上期说道:http/2还属于一种不算普及的技术协议,可能目前只适合用于内部系统集成,现在开始大面积介入可能为时尚早。不过有些项目需求不等人,需要使用这项技术,所以研究了一下akka-grpc,写了一篇介绍。本想到此为止,继续其它项目。想想这样做法有点不负责任,像是草草收场。毕竟用akka-grpc做了些事情,想想还是再写这篇跟大家分享使用kka-grpc的过程。

我说过,了解akka-grpc的主要目的还是在protobuf的应用上。这是一种高效率的序列化协议。刚好,公司有这么个项目,是一个图像处理平台:把很多图片拍摄终端的图像传上平台进行商品识别、OCR等图像处理。由于终端数量多、图像处理又特别消耗内存、CPU等计算资源、又要求快速响应,所以第一考虑就是使用akka-cluster把图像处理任务分割到多个节点上并行处理。这里就需要仔细考虑图片在终端到平台、然后集群节点与点actor间的传输效率了。如何在akka系统里使用protobuf格式的数据正是本篇讨论和示范的目的。

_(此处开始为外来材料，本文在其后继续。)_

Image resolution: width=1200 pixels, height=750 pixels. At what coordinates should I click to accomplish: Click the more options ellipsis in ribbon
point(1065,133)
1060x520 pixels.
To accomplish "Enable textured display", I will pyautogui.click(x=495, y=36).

akka-grpc应用一般从IDL文件里消息类型和服务函数的定义开始,如下面这个.proto文件示范:

syntax = "proto3";

import "google/protobuf/wrappers.proto";
import "google/protobuf/any.proto";
import "scalapb/scalapb.proto";

option (scalapb.options) = {

  // don't append file name to package
  flat_package: true

  // generate one Scala file for all messages (services still get their own file)
  single_file: true

  // add imports to generated file
  // useful when extending traits or using custom types
  // import: "io.ontherocks.hellogrpc.RockingMessage"

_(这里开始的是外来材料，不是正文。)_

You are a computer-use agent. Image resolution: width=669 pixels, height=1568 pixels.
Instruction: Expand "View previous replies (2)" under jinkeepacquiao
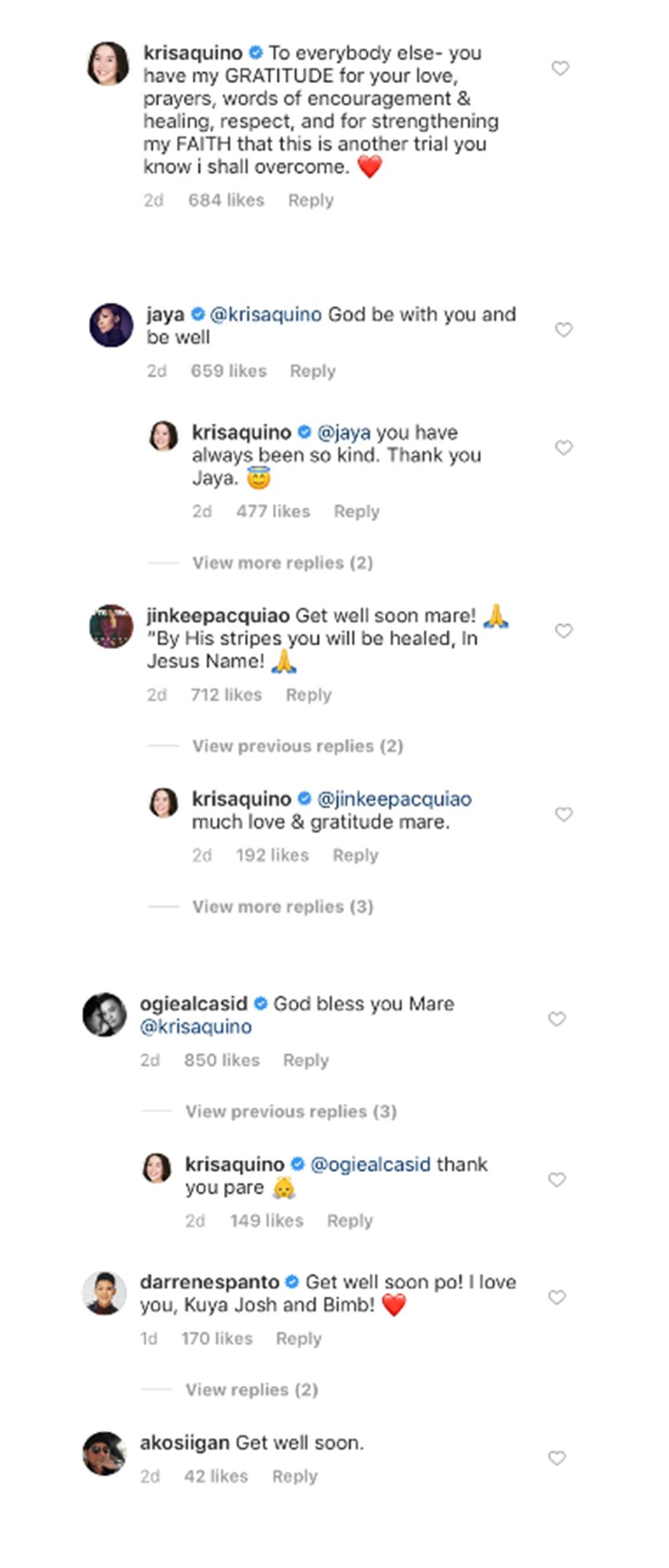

  // code to put at the top of generated file
  // works only with `single_file: true`
  //preamble: "sealed trait SomeSealedTrait"
};


package com.datatech.pos.abs;

message UCredential {
  string userid = 1;
  string password = 2;
}

message JWToken {
  string jwt = 1;
}

message Picture {
  int32 num = 1;
  bytes blob = 2;
}
message Capture {
  string ean = 1;
  bytes cover1 = 2;
  bytes cover2 = 3;
}

message Book {
  string ean = 1;
  string ver = 2;
  string isbn = 3;
  string title = 4;
  string publisher = 5;
  double price = 6;
  bytes cover1 = 7;
  bytes cover2 = 8;
}

message QueryResult {
  int32  sts         = 1;
  string msg         = 2;
  Book bookinfo   = 3;
}

service Services {
  rpc GetAuthToken(UCredential) returns (JWToken) {};
  rpc SavePicture(Picture) returns (QueryResult) {};
  rpc GetPicture(Picture) returns (Picture) {};
//  rpc SaveCapture(Capture) returns (QueryResult) {};
//  rpc GetCapture(Capture) returns (Capture) {};
//  rpc GetBookInfo(Capture) returns (QueryResult) {};
}

因为这次示范针对的是protobuf的使用,所以就拣了SavePicture,GetPicture这两项服务函数。JWToken只是用户身份凭证,集群分片shard-entityId是以用户凭证为基础的,所以平台需要通过JWT进行跨节点任务指派以实现分布式图像处理运算。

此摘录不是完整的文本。